== What the task requires ==
Would you output the entries below only from the line containing "Given: Click the" through the line containing "Click the Audio", exactly as they stand and with both ends included?

[Stored entries]

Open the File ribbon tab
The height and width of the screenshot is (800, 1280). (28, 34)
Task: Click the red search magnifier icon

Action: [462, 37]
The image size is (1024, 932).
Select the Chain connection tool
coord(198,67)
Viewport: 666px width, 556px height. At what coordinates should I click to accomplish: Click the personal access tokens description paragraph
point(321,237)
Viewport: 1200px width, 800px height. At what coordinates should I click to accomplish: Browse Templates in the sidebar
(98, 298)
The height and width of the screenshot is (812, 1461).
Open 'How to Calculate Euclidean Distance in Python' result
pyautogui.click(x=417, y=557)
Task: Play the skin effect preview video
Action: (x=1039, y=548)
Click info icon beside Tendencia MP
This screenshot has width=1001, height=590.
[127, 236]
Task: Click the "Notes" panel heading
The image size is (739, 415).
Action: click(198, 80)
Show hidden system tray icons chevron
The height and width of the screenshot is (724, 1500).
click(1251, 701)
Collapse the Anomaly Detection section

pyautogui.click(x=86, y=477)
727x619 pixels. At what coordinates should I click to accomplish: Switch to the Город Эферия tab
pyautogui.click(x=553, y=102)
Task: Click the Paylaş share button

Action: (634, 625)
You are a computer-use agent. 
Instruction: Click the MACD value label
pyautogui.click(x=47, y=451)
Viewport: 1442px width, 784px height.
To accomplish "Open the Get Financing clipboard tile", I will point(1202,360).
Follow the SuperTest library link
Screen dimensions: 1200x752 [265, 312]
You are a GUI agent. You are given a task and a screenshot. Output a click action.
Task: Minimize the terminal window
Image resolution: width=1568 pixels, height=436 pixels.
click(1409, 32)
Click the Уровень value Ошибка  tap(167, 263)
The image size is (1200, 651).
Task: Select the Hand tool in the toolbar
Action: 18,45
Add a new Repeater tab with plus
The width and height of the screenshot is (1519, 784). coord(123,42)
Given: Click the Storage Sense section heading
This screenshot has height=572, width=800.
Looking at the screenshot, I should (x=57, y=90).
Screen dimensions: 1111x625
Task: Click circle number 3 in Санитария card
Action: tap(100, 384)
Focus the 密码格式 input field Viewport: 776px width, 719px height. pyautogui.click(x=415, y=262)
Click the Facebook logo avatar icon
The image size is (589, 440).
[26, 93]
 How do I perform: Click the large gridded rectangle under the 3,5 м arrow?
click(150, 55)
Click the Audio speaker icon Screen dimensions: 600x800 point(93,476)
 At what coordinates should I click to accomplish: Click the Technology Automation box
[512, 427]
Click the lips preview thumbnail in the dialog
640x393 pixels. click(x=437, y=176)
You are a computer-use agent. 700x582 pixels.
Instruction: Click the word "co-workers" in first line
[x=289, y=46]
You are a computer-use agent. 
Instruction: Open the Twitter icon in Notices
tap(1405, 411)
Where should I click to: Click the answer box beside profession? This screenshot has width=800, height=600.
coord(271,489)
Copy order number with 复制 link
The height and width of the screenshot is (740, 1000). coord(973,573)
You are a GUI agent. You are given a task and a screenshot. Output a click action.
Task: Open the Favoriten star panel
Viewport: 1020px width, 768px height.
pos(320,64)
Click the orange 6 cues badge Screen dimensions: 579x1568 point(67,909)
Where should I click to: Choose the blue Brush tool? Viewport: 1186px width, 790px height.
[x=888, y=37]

== Exercise solution ==
Given: Click the Storage Sense section heading
This screenshot has height=572, width=800.
Looking at the screenshot, I should (x=57, y=90).
Screen dimensions: 1111x625
Task: Click circle number 3 in Санитария card
Action: tap(100, 384)
Focus the 密码格式 input field Viewport: 776px width, 719px height. pyautogui.click(x=415, y=262)
Click the Facebook logo avatar icon
The image size is (589, 440).
[26, 93]
 How do I perform: Click the large gridded rectangle under the 3,5 м arrow?
click(150, 55)
Click the Audio speaker icon Screen dimensions: 600x800 point(93,476)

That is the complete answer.